Abstract 1260P
Background
Patients (pts) with BRAF V600-mutated NSCLC are a rare population for whom targeted treatments are sparse and evidence on their efficacy is limited to uncontrolled trials. The combination of dabrafenib + trametinib (D+T), inhibitors of BRAF V600 and MEK, respectively, was approved for BRAF V600-mutated mNSCLC based on a single-arm phase II study showing clinically meaningful efficacy and a manageable safety profile. This retrospective study compared 1L D+T vs other standard of care (SoC) in BRAF V600-mutated mNSCLC patients in real-world (RW) practice to provide comparative effectiveness data.
Methods
Pts with BRAF V600-mutated mNSCLC receiving 1L therapy from the nationwide electronic health record-derived de-identified Flatiron Health NSCLC database (January 2011–June 2020) were included. RW progression-free survival (rwPFS) and RW overall survival (rwOS) were compared between 1L D+T vs immune checkpoint inhibitor (ICI; pembrolizumab) + platinum doublet chemotherapy (PDC), ICI alone, or PDC alone. Stabilized inverse probability of treatment weighting using the propensity score was used to balance baseline covariates for each comparison and estimate the average treatment effect.
Results
After weighting, baseline characteristics were balanced across cohorts. Median rwOS was numerically longer and rwPFS was similar with D+T vs ICI+PDC in unweighted and weighted analyses (Table). Median rwOS and rwPFS were numerically longer with D+T vs ICI in unweighted and weighted analyses. Median rwOS was numerically longer and rwPFS was similar with D+T vs PDC in unweighted analyses, and both were statistically significantly longer with D+T vs PDC in weighted analyses. Table: 1260P
Kaplan-Meier rwOS and rwPFS in weighted analyses
D+T | ICI+PDC | D+T | ICI | D+T | PDC | |
N pre-weighting | 48 | 31 | 44 | 31 | 48 | 30 |
N post- weighting a | 47.2 | 27.7 | 44.4 | 30.3 | 48.3 | 30.3 |
Median rwOS, months (95% CI) | 29.3 (16.4, NR) | 17.7 (10.5, NR) | 29.3 (16.2, NR) | 10.9 (5.6, 36.9) | 34.7 (16.4, NR) | 9.7 (0.9, 32.0) |
P = 0.73 | P = 0.24 | P < 0.01 | ||||
HR (95% CI) | 0.83 (0.32, 2.15) P = 0.71 | 0.6 (0.3, 1.19) P = 0.15 | 0.36 (0.18, 0.72) P < 0.01 | |||
Median rwPFS, months (95% CI) | 9.6 (6.5, 15.2) | 10.5 (3.7, NR) | 10.5 (6.5, 15.2) | 5.9 (3.4, 7.6) | 13.7 (7.0, NR) | 4.9 (0.9, 15.2) |
P = 0.51 | P = 0.09 | P = 0.05 | ||||
HR (95% CI) | 1.35 (0.63, 2.92) P = 0.44 | 0.57 (0.32, 0.99) P = 0.05 | 0.52 (0.3, 0.91) P = 0.02 |
aSum of weighted patients. CI, confidence interval; HR, hazard ratio; NR, not reached.
Conclusions
In this RW comparison 1L D+T was associated with a significant improvement in rwPFS and rwOS vs 1L PDC, and numerical improvement in OS vs 1L ICI alone or combined with PDC, supporting the 1L use of D+T for BRAF V600 -mutated mNSCLC.

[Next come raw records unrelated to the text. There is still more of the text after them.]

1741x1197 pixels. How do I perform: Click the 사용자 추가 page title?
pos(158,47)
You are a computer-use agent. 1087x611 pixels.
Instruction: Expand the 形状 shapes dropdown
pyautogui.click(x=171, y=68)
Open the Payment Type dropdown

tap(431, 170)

Clinical trial identification
Editorial acknowledgement
Isabella Kaufmann, PhD, of Novartis Pharmaceuticals UK Ltd., UK, provided medical editorial assistance.
Legal entity responsible for the study
Novartis Pharmaceuticals.
Funding
Novartis Pharmaceuticals.
Disclosure
B. Melosky: Financial Interests, Personal, Advisory Board: Novartis; Financial Interests, Personal, Advisory Board: Merck; Financial Interests, Personal, Advisory Board: AstraZeneca; Financial Interests, Personal, Advisory Board: Bristol Myers Squibb; Financial Interests, Personal, Advisory Board: Lilly; Financial Interests, Personal, Advisory Board: Pfizer. S.M. Knoll: Financial Interests, Personal, Full or part-time Employment: Novartis. I.S. Souef: Financial Interests, Personal, Full or part-time Employment: Novartis. W. Wu: Financial Interests, Institutional, Other, Research support: Genesis Research. W.C. Rhodes: Financial Interests, Institutional, Other, Contract for research: Genesis Research. J. Martinalbo: Financial Interests, Personal, Full or part-time Employment: Novartis. F. Ye: Financial Interests, Personal, Full or part-time Employment: Novartis.